Según especialista. Cómo aprovechar las vacaciones para mejorar el vínculo con los chicos
Con el receso escolar en marcha en algunas partes del país, las familias cuentan con más tiempo para compartir. La Dra. Romina Giurfo, médica pediatra, explica por qué estos días son fundamentales para fortalecer el vínculo con los chicos.
Las vacaciones representan mucho más que un receso escolar. Aunque para muchas familias reorganizar la rutina puede convertirse en un desafío, este período también ofrece una oportunidad para fortalecer el vínculo con los chicos y acompañar su desarrollo emocional, cognitivo y social.
La Dra. Romina Giurfo, médica pediatra, explica que estos días de descanso permiten compartir más tiempo de calidad en familia, algo que impacta directamente en la autoestima, la confianza y la seguridad de niñas, niños y adolescentes.
Durante el ciclo lectivo, las jornadas suelen estar marcadas por horarios, tareas y múltiples actividades. En cambio, las vacaciones rompen con esa dinámica y generan un clima más relajado dentro del hogar.
Cómo aprovechar las vacaciones para conectar con los chicos
Ese cambio de ritmo favorece los momentos de conversación, el contacto cotidiano y las experiencias compartidas. Según la especialista, ese tiempo de calidad es clave para construir vínculos sólidos y brindar a los chicos un entorno donde se sientan escuchados, contenidos y valorados.
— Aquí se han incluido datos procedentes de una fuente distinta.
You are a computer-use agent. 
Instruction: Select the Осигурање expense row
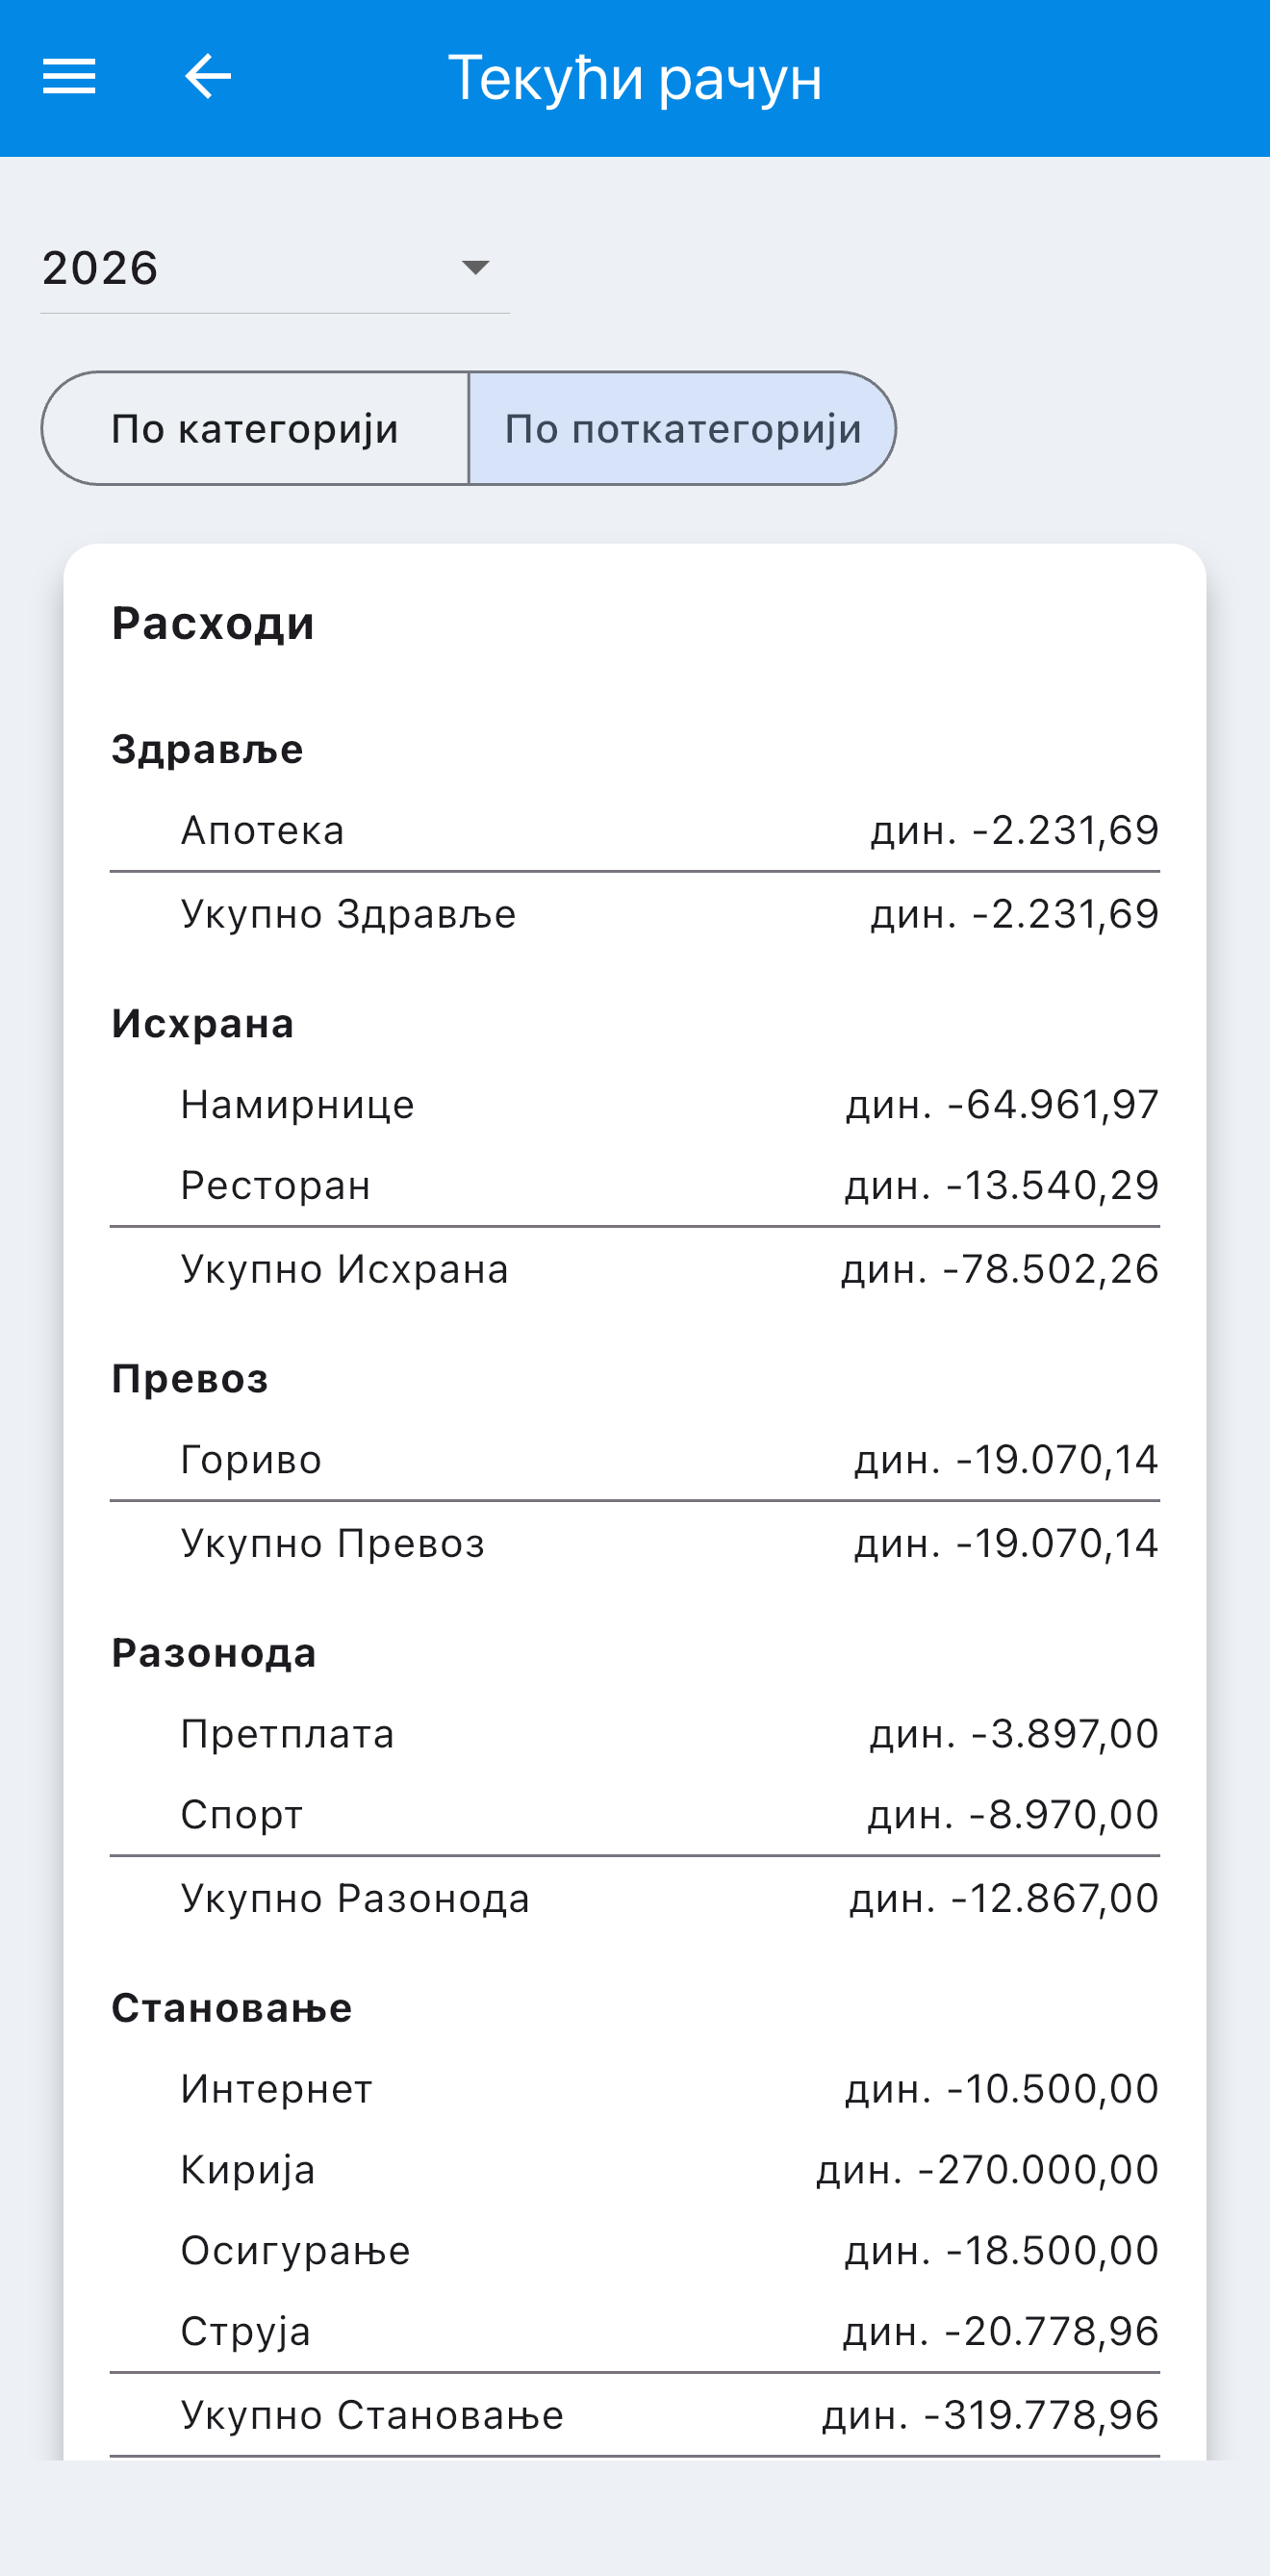pos(635,2251)
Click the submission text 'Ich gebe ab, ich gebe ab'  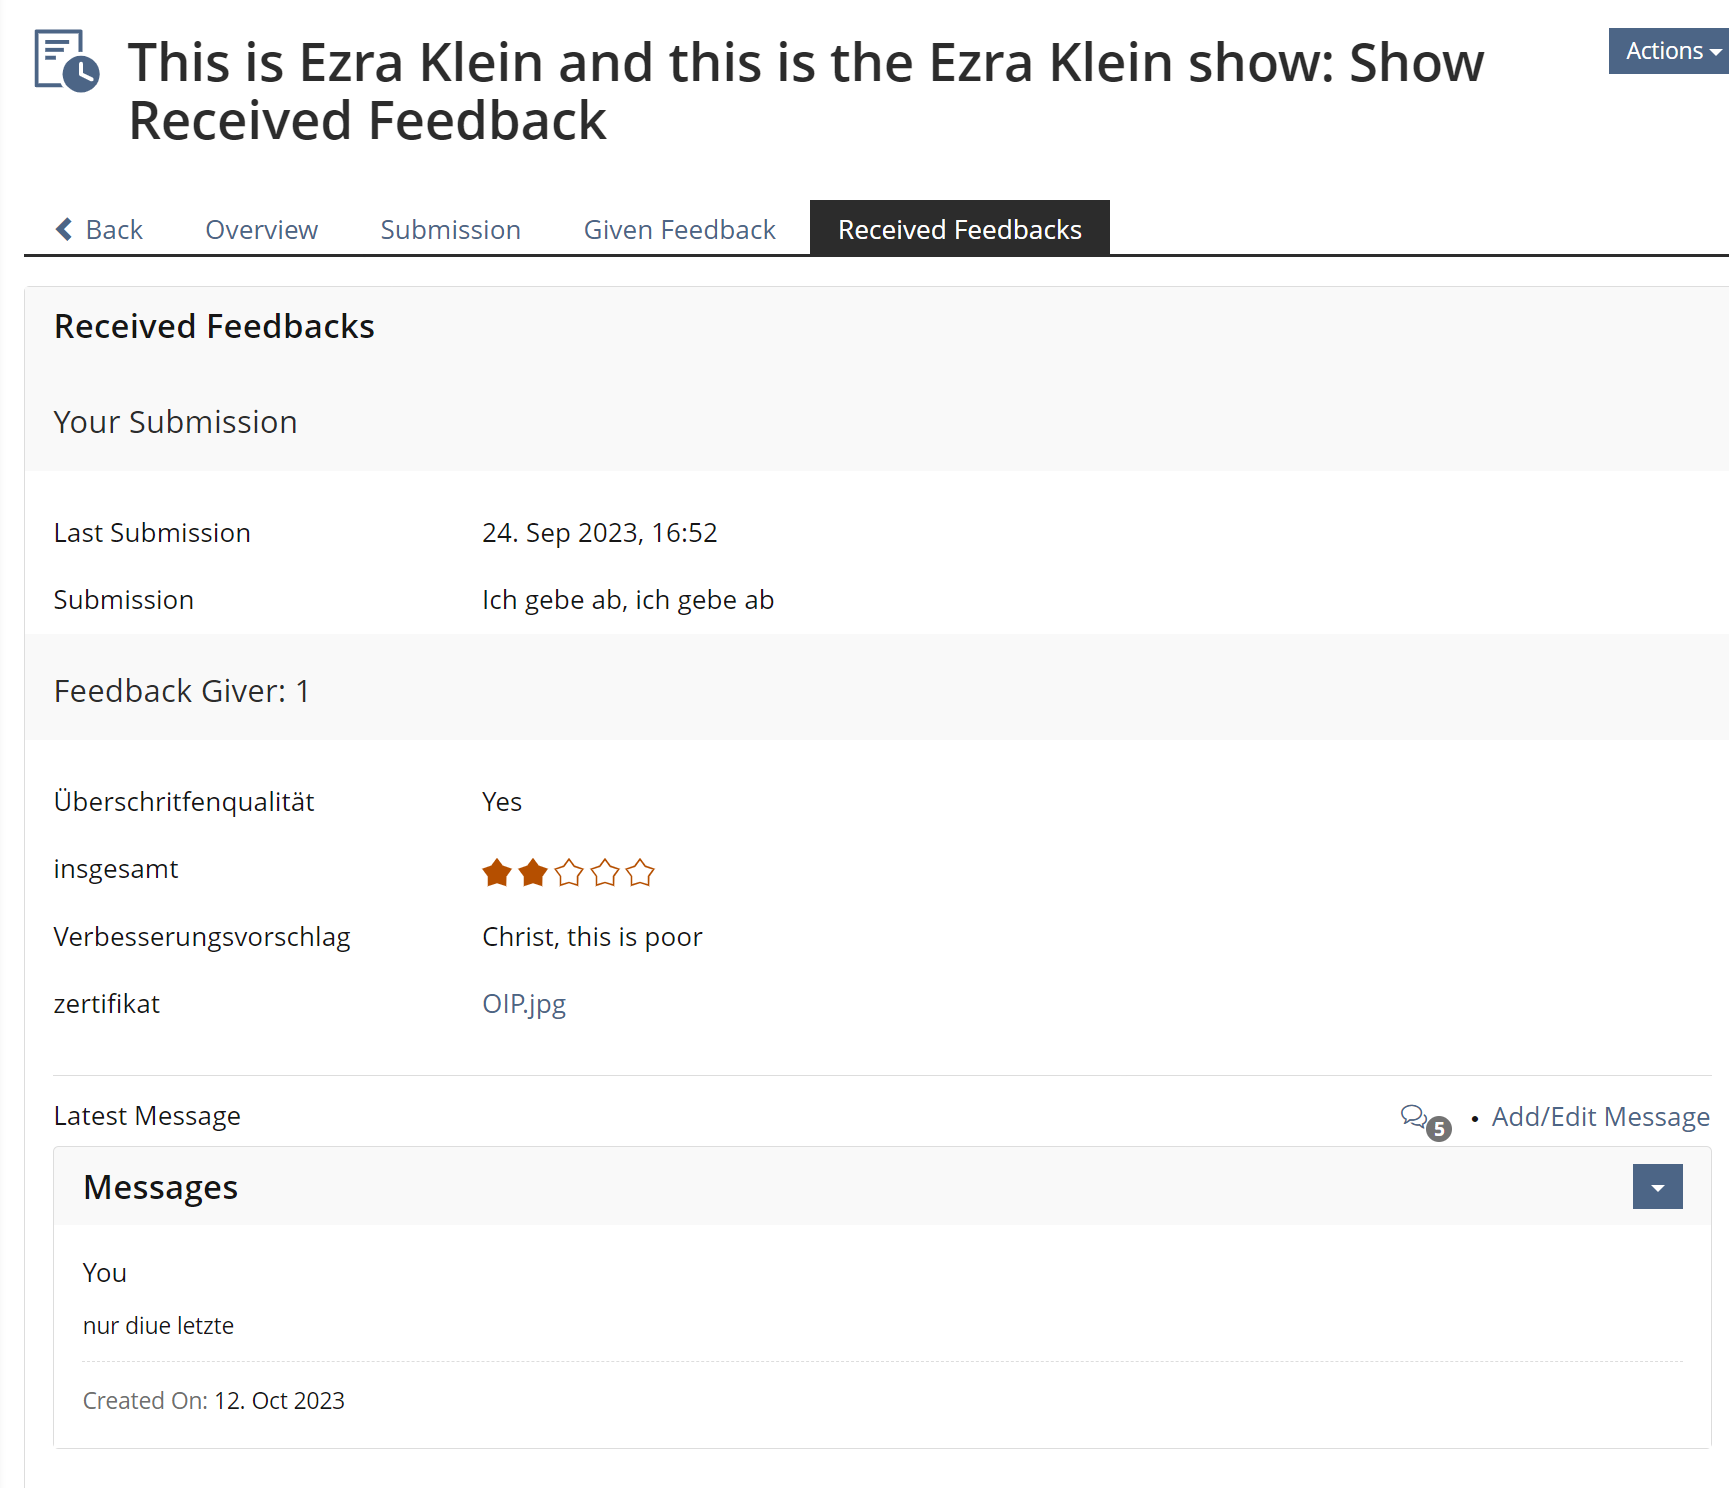628,600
Lejos de ser solo una forma de entretenimiento, el juego cumple un rol fundamental en el desarrollo infantil. De hecho, se trata de un derecho reconocido por la Convención sobre los Derechos del Niño, que destaca su importancia para el crecimiento integral.

Jugar estimula la imaginación, favorece el aprendizaje y fortalece la relación entre adultos y chicos. Ya sea a través de juegos de mesa, actividades al aire libre, manualidades o propuestas creativas dentro de casa, cada momento compartido contribuye a crear recuerdos y reforzar el vínculo familiar.
La pediatra remarca que tampoco es necesario realizar grandes gastos ni planificar salidas complejas. Actividades simples como andar en bicicleta, jugar a la pelota, ir a la plaza, pintar, cocinar juntos o reparar algún objeto del hogar pueden convertirse en experiencias muy valiosas cuando los adultos participan activamente.
La ausencia de espacios para jugar libremente puede tener consecuencias en distintas áreas del desarrollo. Entre ellas, una menor capacidad para resolver problemas, dificultades para desarrollar autonomía y una menor tolerancia frente a los desafíos cotidianos.
Además, cuando disminuyen las interacciones con adultos referentes, también pueden aparecer inseguridades, baja autoestima y dificultades para construir relaciones sociales saludables. Por eso, las vacaciones de invierno ofrecen una oportunidad ideal para recuperar esos espacios de encuentro sin necesidad de contar con grandes presupuestos.
En una época atravesada por las pantallas y la estimulación constante, el aburrimiento suele verse como algo negativo. Sin embargo, la Dra. Giurfo sostiene que es una experiencia necesaria para el desarrollo. Permitir que los chicos se enfrenten a momentos sin actividades programadas los impulsa a buscar alternativas, desarrollar la creatividad y encontrar soluciones por sí mismos.
En ese proceso, el papel de los adultos no es resolver inmediatamente ese "vacío", sino ofrecer un entorno seguro y los recursos necesarios para que ellos exploren, imaginen y creen. Así, las vacaciones de invierno se convierten en una excelente oportunidad para compartir tiempo de calidad.